Cuando regresé a la habitación con el doctor Sanjuán, Cristina había desatado la última correa y se tambaleaba por la habitación en dirección a la puerta dejando pisadas ensangrentadas sobre las baldosas blancas. La sujetamos entre los dos y la tendimos de nuevo en la cama. Cristina gritaba y forcejeaba con una rabia que helaba la sangre. El alboroto alertó al personal de enfermería. Un celador nos ayudó a contenerla mientras el doctor la ataba de nuevo con las correas. Una vez inmovilizada, el doctor me miró con severidad.

– Voy a sedarla de nuevo. Quédese aquí y no se le ocurra volver a desatarle las correas.

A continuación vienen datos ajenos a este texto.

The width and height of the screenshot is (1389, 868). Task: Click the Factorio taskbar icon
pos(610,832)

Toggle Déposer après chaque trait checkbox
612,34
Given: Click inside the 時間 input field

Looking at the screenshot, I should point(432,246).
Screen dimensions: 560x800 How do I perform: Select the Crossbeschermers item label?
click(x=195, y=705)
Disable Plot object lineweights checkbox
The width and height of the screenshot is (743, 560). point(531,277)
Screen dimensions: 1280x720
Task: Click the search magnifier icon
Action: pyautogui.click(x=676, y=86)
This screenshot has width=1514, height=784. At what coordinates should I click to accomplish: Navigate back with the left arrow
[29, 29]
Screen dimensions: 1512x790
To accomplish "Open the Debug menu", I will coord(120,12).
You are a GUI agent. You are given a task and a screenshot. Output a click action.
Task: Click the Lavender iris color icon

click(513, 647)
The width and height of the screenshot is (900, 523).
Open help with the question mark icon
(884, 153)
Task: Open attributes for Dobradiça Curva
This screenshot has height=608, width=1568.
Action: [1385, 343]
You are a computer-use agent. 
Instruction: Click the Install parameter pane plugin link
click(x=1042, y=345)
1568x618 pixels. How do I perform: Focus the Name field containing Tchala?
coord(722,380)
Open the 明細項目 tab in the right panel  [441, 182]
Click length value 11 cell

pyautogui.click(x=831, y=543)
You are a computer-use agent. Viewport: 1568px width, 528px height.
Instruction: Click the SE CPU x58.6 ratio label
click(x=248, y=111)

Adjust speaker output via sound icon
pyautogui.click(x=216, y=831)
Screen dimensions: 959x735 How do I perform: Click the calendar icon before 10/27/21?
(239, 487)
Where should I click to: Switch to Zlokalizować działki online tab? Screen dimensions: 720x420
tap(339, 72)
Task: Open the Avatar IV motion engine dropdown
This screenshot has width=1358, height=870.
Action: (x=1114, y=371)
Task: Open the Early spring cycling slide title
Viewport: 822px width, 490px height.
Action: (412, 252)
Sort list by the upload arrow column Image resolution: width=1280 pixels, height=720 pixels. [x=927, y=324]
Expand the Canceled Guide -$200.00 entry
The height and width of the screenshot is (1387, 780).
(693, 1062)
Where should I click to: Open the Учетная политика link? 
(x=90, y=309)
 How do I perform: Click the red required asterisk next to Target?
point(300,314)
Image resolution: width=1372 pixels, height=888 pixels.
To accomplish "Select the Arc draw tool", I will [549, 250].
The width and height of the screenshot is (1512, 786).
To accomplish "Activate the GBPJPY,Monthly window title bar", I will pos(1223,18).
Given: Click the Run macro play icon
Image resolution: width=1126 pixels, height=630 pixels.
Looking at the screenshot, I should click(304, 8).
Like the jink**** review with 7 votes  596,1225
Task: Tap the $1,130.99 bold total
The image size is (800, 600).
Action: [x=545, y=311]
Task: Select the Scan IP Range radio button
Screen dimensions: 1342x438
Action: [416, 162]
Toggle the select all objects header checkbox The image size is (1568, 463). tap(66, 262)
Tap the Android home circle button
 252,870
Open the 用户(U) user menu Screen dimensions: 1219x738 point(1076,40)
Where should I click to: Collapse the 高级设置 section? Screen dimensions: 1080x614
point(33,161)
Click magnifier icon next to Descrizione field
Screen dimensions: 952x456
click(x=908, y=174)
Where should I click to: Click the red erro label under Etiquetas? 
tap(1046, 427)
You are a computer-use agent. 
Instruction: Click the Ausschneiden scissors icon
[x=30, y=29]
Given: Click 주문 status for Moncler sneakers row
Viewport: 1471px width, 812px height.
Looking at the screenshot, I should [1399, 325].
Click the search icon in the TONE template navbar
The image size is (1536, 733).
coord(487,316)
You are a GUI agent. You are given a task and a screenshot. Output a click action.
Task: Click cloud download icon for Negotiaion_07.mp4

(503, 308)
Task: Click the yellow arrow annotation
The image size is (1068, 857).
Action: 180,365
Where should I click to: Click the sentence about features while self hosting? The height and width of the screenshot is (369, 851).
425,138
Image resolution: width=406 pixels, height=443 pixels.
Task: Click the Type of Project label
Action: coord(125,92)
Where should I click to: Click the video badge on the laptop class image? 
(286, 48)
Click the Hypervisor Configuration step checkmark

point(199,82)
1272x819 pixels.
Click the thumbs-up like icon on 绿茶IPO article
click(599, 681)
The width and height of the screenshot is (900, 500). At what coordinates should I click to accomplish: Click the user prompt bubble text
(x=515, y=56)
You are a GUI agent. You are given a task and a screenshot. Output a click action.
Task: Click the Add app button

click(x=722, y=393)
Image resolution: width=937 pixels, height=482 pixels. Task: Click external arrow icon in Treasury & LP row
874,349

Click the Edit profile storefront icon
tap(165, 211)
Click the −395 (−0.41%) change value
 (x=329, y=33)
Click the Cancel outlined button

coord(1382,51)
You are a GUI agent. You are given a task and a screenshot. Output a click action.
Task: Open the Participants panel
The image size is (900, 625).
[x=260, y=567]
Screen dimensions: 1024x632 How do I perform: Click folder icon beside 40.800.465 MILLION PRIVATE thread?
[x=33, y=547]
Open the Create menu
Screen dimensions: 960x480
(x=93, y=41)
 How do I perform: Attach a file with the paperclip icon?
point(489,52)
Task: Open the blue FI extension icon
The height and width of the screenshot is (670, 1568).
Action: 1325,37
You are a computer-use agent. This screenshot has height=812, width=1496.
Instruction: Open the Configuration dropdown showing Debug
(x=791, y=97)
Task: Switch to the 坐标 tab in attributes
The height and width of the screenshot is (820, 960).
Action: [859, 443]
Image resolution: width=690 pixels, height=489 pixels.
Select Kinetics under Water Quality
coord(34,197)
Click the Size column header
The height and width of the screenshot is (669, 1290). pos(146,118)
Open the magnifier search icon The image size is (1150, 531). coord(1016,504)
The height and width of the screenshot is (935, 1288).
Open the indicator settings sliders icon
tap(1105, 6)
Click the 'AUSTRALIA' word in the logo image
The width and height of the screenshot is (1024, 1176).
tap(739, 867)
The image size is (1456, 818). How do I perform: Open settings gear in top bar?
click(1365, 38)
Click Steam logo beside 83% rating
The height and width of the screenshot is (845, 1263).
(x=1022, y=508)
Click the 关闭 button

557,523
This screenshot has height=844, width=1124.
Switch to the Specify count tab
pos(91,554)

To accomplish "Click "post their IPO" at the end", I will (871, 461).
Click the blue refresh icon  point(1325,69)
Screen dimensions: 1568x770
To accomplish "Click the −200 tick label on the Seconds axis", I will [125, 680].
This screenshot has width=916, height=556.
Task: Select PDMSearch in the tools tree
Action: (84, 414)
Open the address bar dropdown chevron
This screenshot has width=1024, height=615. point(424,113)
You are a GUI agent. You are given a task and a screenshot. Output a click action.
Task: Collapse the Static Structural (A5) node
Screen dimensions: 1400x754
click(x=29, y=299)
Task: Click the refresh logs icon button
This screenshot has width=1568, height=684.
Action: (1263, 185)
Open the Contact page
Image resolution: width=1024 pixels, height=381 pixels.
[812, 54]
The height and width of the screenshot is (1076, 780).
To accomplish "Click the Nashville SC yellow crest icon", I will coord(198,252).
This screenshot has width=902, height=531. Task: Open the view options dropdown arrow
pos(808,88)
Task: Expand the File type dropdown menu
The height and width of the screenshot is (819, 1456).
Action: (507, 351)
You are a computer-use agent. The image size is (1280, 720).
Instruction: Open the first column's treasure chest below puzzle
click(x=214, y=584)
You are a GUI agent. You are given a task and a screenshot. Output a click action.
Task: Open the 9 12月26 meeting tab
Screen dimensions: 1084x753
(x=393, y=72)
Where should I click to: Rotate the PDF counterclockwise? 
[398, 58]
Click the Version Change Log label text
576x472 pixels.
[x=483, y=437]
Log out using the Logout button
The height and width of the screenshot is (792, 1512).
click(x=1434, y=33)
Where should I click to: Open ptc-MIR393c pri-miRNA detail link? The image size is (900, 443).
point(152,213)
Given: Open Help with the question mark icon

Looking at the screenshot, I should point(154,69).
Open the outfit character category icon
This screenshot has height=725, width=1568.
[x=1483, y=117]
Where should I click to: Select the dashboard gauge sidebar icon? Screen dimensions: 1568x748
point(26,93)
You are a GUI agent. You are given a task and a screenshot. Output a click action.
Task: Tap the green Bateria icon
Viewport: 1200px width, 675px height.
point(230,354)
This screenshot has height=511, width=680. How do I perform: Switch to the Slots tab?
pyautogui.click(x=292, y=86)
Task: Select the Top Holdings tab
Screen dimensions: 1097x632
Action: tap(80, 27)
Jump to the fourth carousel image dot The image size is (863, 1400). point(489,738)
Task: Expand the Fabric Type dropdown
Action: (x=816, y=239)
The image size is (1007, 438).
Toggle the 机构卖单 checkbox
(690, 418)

Me quedé a solas con ella un minuto, intentando calmarla. Cristina seguía luchando por escapar de las correas. Le sujeté el rostro e intenté captar su mirada.

– Cristina, por favor…

Me escupió en la cara.

– Vete.

El doctor regresó acompañado de una enfermera que portaba una bandeja metálica con una jeringuilla, apositos y un frasco de vidrio que contenía una solución amarillenta.

– Salga -me ordenó.

Me retiré hasta el umbral. La enfermera sujetó a Cristina contra el lecho y el doctor le inyectó el calmante en el brazo. Cristina gritaba con voz desgarrada. Me tapé los oídos y salí al corredor.

Cobarde, me dije. Cobarde.

Más allá del sanatorio de Villa San Antonio se abría un camino flanqueado de árboles que bordeaba una acequia y se alejaba del pueblo. El mapa enmarcado que había en el comedor del hotel del Lago lo identificaba con el apelativo dulzón de paseo de los Enamorados. Aquella tarde, al dejar el sanatorio, me aventuré por aquel sombrío sendero que más que amoríos sugería soledades. Anduve durante casi media hora sin tropezarme con una alma, dejando atrás el pueblo hasta que la silueta angulosa de Villa San Antonio y los grandes caserones que rodeaban el lago apenas me parecieron recortes de cartón sobre el horizonte. Me senté en uno de los bancos que punteaban el recorrido del paseo y contemplé el sol ponerse en el otro extremo del valle de la Cerdanya. Desde allí, a unos doscientos metros, se apreciaba la silueta de una pequeña ermita aislada en el centro de un campo nevado. Sin saber muy bien por qué, me incorporé y me abrí camino entre la nieve en dirección al edificio. Cuando me encontraba a una docena de metros advertí que la ermita no tenía portal. La piedra estaba ennegrecida por las llamas que habían devorado la estructura. Ascendí los peldaños que conducían a lo que había sido la entrada y me adentré unos pasos. Los restos de bancos quemados y de maderos desprendidos del techo asomaban entre cenizas. La maleza había reptado hacia el interior y ascendía por lo que había sido el altar. La luz del crepúsculo penetraba por los estrechos ventanales de piedra. Me senté en lo que quedaba de un banco frente al altar y escuché el viento susurrar entre las grietas de la bóveda devorada por el fuego. Alcé la vista y deseé tener aunque sólo fuese un aliento de aquella fe que había albergado mi viejo amigo Sempere, en Dios o en los libros, con que rogarle a Dios o al infierno que me concediese otra oportunidad y me dejase sacar a Cristina de aquel lugar.